**Action item**
Look below for the line holding "Tap the 0 Posts count" and the line holding "Toggle the 気になる! favorite button". Transcribe exactly those lines and all lines between them, nothing more.

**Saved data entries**
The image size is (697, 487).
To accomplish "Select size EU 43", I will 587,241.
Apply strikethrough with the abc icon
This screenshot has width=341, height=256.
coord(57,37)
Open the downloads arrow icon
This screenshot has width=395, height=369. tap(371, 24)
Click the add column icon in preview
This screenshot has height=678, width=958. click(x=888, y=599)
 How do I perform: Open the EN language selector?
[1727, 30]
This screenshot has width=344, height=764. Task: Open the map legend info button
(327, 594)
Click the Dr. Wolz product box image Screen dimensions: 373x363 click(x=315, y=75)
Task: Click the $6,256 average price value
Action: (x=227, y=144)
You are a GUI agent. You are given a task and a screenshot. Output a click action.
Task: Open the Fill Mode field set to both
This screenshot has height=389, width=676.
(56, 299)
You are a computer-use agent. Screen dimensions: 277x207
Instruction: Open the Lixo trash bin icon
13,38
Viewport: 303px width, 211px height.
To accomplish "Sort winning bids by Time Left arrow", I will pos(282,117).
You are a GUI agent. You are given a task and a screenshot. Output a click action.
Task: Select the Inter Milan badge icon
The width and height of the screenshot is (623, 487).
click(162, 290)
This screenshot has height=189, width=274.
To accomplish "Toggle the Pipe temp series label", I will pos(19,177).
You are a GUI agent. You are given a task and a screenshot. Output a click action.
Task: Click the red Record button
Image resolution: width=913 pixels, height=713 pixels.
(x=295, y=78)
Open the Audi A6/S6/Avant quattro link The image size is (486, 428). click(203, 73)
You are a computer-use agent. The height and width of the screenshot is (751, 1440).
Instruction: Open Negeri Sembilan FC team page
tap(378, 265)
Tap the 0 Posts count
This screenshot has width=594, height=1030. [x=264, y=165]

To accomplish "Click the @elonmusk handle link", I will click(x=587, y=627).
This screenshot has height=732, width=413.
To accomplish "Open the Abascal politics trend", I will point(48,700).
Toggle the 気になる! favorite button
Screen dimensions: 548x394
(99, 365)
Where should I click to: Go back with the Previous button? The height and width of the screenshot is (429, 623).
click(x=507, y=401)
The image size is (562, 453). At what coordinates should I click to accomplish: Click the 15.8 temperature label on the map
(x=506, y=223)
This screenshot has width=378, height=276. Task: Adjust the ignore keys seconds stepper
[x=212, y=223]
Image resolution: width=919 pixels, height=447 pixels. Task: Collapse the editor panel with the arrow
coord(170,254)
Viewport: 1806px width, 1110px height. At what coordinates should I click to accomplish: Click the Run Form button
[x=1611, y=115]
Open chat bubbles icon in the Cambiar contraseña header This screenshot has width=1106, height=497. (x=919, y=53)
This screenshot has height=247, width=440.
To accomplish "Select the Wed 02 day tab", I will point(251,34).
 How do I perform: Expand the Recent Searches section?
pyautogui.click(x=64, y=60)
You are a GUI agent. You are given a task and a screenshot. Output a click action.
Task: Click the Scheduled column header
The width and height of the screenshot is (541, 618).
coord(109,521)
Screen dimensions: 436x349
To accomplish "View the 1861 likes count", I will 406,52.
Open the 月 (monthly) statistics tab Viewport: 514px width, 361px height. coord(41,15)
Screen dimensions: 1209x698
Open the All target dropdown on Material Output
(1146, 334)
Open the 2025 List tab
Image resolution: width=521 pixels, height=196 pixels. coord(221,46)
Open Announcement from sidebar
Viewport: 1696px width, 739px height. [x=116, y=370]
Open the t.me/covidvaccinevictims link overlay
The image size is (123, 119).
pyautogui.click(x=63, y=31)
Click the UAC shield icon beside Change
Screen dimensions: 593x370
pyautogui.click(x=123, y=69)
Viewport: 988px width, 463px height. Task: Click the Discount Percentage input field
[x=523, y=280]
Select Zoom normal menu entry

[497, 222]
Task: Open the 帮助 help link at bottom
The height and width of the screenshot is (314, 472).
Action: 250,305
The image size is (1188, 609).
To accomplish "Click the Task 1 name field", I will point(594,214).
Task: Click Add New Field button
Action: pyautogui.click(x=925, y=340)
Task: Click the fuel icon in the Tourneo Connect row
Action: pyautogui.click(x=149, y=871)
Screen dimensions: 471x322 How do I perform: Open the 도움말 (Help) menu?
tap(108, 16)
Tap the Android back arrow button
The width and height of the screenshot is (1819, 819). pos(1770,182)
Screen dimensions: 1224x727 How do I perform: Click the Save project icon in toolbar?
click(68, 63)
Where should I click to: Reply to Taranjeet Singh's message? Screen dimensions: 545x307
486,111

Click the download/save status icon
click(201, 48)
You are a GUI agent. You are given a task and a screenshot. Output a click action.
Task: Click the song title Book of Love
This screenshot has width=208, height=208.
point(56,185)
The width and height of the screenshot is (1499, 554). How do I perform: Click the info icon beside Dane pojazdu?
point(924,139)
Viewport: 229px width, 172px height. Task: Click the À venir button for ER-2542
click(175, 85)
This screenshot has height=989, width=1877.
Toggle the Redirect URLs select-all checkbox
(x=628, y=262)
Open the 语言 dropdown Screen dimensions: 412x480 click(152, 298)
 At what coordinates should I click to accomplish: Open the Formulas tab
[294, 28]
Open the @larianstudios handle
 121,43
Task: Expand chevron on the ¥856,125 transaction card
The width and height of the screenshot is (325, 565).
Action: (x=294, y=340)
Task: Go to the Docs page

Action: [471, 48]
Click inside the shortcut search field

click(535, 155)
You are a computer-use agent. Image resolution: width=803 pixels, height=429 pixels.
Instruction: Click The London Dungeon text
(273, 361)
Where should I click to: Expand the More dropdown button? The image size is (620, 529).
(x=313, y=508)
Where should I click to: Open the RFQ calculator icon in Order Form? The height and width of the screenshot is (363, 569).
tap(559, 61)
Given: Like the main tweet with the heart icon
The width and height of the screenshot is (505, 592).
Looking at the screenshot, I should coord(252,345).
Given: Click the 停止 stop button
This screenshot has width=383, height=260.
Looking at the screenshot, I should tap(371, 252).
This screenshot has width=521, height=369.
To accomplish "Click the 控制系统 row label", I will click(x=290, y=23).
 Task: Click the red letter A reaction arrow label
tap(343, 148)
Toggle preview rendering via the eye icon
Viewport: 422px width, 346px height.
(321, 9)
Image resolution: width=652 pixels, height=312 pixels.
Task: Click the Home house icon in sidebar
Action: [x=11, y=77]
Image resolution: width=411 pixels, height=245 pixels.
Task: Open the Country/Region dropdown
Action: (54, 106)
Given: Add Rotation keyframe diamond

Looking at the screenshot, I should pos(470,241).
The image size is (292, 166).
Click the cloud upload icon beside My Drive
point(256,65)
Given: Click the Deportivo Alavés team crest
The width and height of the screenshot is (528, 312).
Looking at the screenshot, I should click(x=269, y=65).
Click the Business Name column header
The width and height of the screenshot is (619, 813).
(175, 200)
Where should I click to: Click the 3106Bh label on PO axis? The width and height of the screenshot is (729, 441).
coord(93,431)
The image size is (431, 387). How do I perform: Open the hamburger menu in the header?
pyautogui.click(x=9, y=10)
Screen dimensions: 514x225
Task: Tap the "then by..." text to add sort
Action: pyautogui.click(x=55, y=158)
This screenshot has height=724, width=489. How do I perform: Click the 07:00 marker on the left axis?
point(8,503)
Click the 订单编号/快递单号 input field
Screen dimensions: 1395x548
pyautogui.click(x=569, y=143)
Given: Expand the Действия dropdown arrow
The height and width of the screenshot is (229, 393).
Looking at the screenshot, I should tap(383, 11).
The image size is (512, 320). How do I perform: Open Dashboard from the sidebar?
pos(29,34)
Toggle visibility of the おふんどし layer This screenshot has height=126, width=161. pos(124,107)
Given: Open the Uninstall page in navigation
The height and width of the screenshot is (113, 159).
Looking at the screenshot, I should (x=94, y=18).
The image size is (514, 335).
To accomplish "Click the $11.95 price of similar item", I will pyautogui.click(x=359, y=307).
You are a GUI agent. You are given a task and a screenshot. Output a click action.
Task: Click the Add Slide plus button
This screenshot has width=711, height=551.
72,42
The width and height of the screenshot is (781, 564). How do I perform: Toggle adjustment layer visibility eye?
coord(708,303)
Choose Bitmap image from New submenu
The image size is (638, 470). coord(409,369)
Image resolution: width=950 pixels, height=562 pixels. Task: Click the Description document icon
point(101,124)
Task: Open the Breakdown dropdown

**Final answer**
Tap the 0 Posts count
This screenshot has width=594, height=1030. [x=264, y=165]

To accomplish "Click the @elonmusk handle link", I will click(x=587, y=627).
This screenshot has height=732, width=413.
To accomplish "Open the Abascal politics trend", I will point(48,700).
Toggle the 気になる! favorite button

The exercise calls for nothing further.